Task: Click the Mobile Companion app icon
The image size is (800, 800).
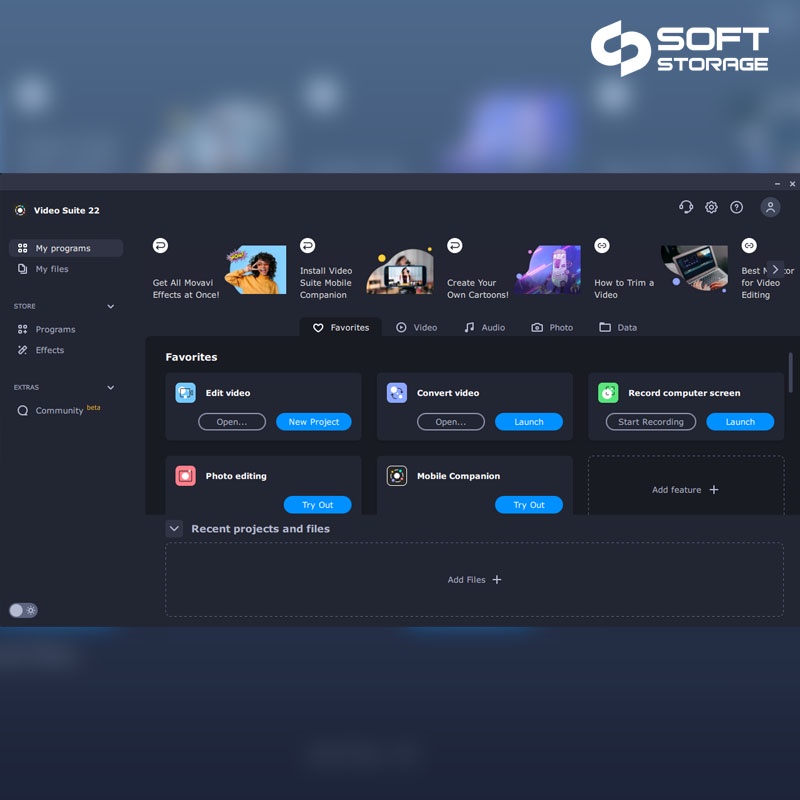Action: coord(397,476)
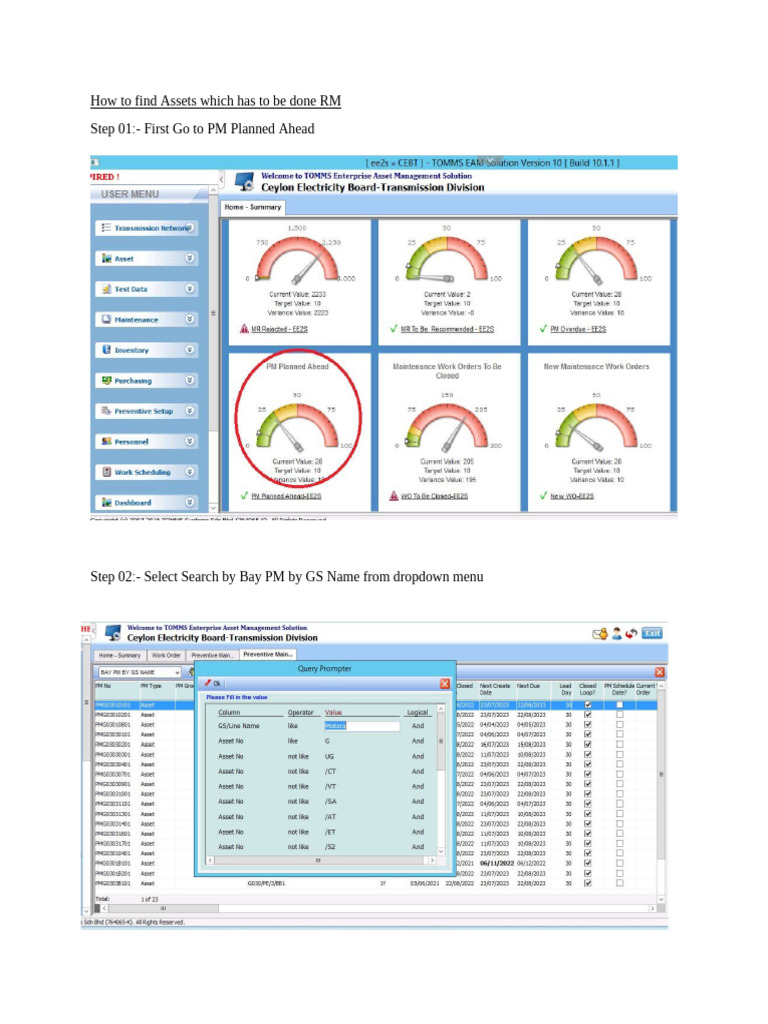
Task: Select the Home - Summary tab in lower window
Action: 120,655
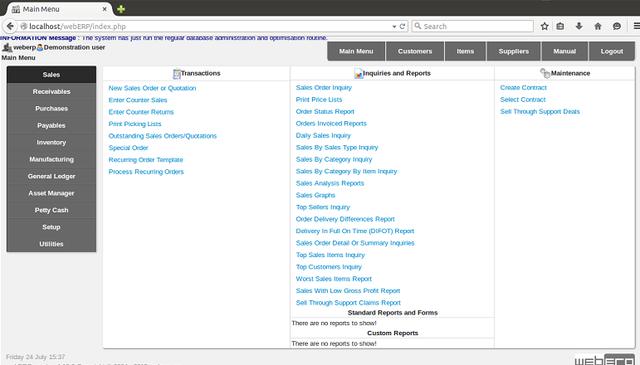Viewport: 640px width, 365px height.
Task: Click the browser search field
Action: 473,26

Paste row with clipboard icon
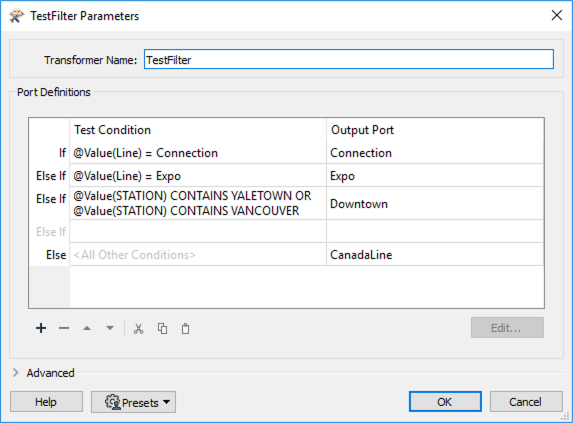click(185, 328)
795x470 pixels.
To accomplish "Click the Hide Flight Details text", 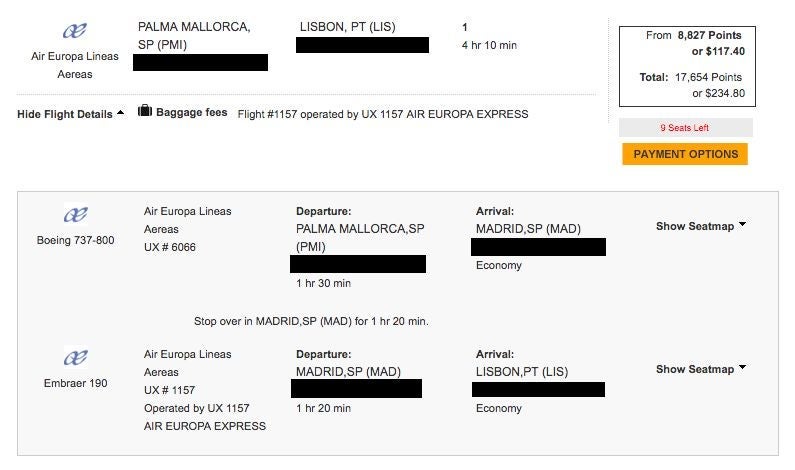I will (65, 114).
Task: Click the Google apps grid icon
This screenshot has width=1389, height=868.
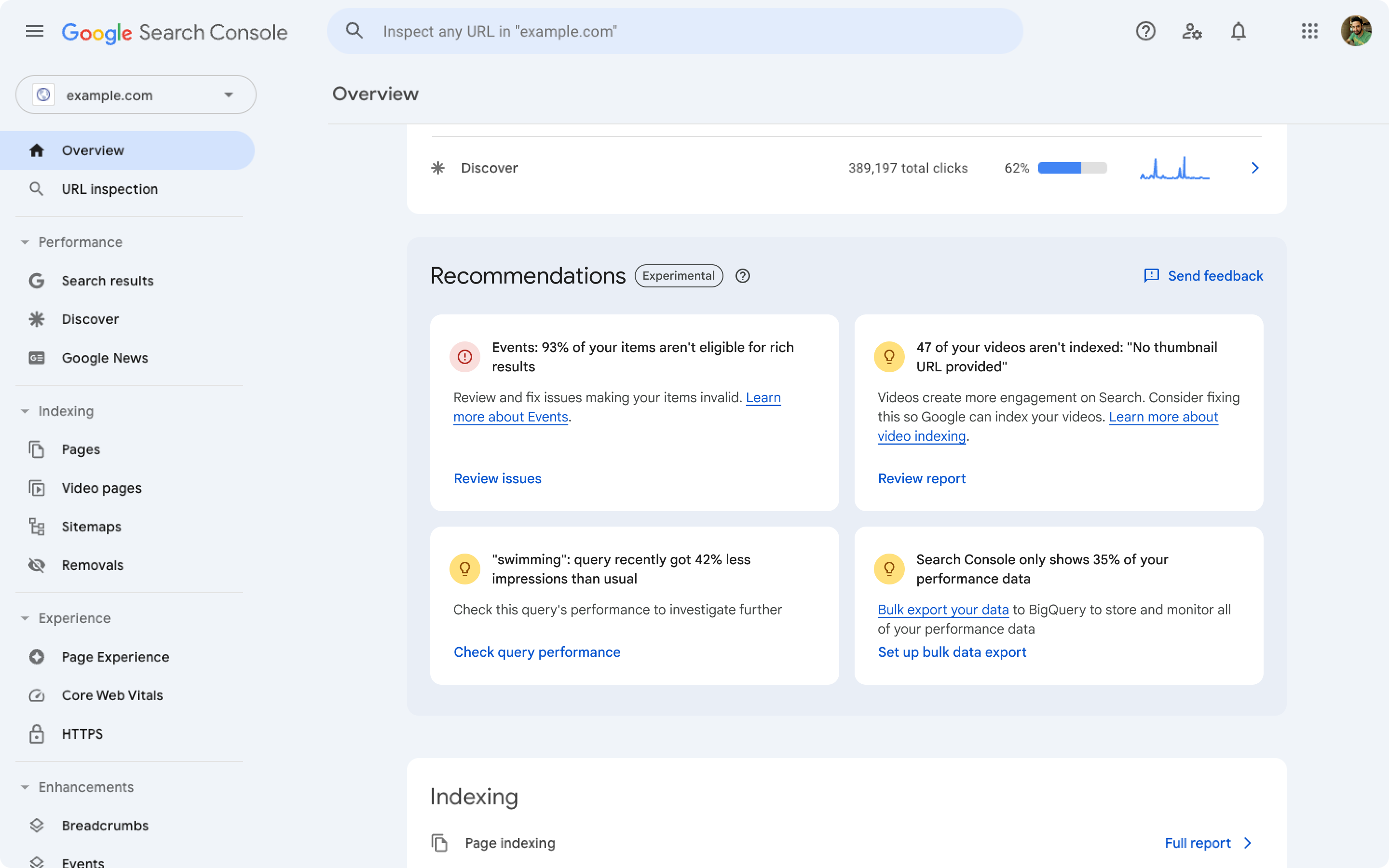Action: click(1308, 30)
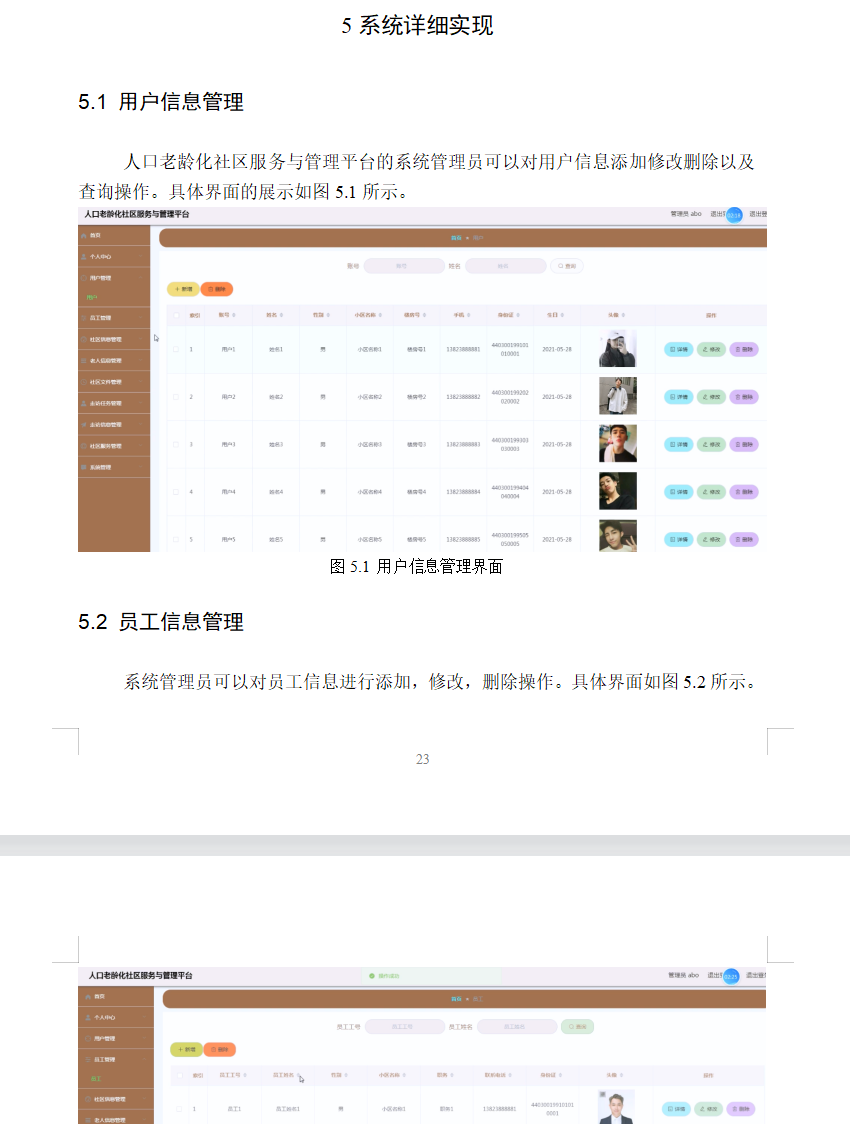Check the checkbox for row 用户1
This screenshot has width=850, height=1124.
[176, 348]
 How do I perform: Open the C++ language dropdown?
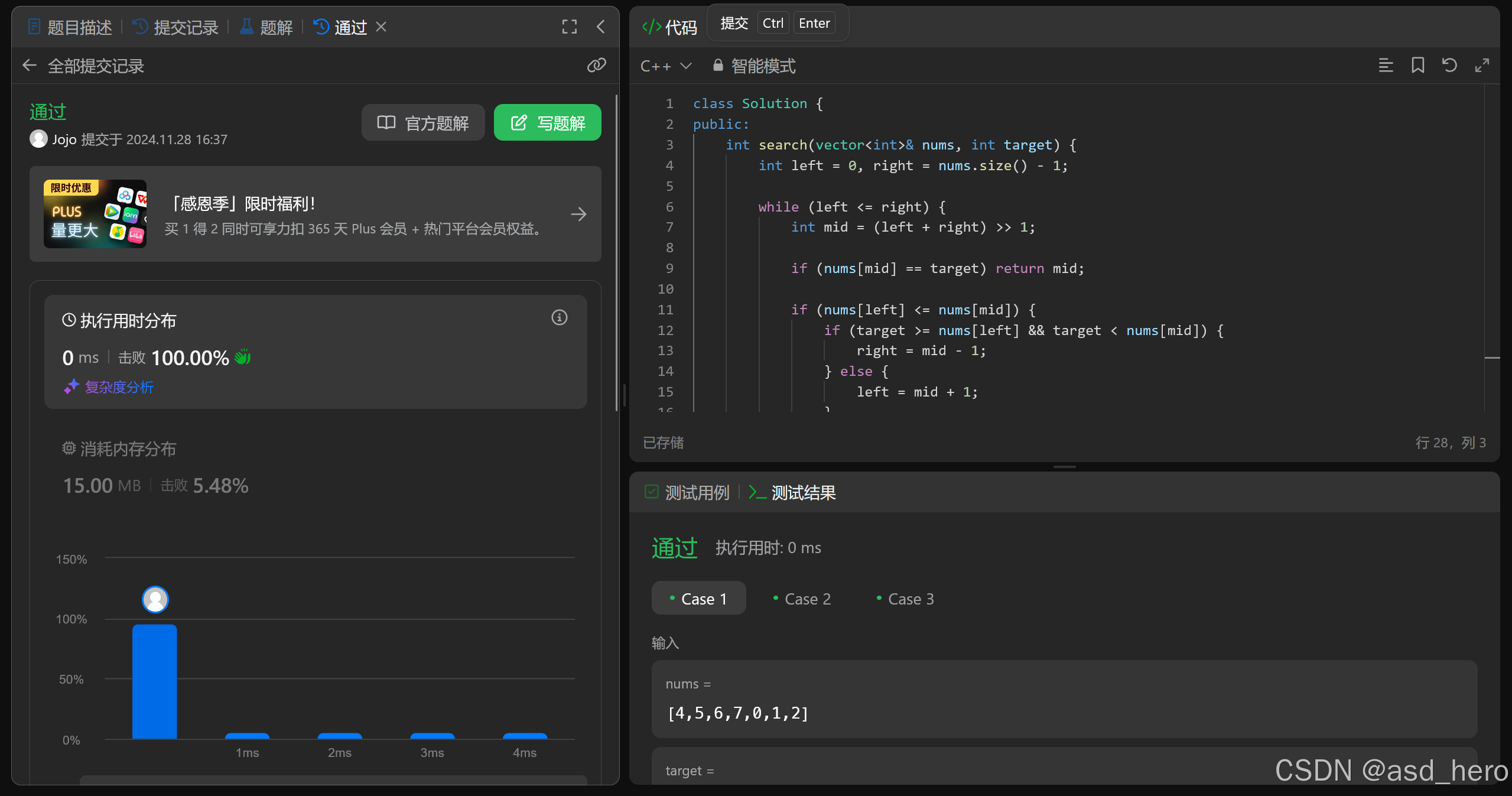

--*--

* [Stated problem]:
Copy the rows above word for word, from the start of the rows through the line that contains "click(185, 328)", and leave the pictures out of your copy.

* [Written answer]:
Task: Click the Mobile Companion app icon
The image size is (800, 800).
Action: coord(397,476)
Task: Select the Home - Summary tab in lower window
Action: 120,655
Viewport: 640px width, 365px height.
Task: Click the browser search field
Action: 473,26

Paste row with clipboard icon
click(185, 328)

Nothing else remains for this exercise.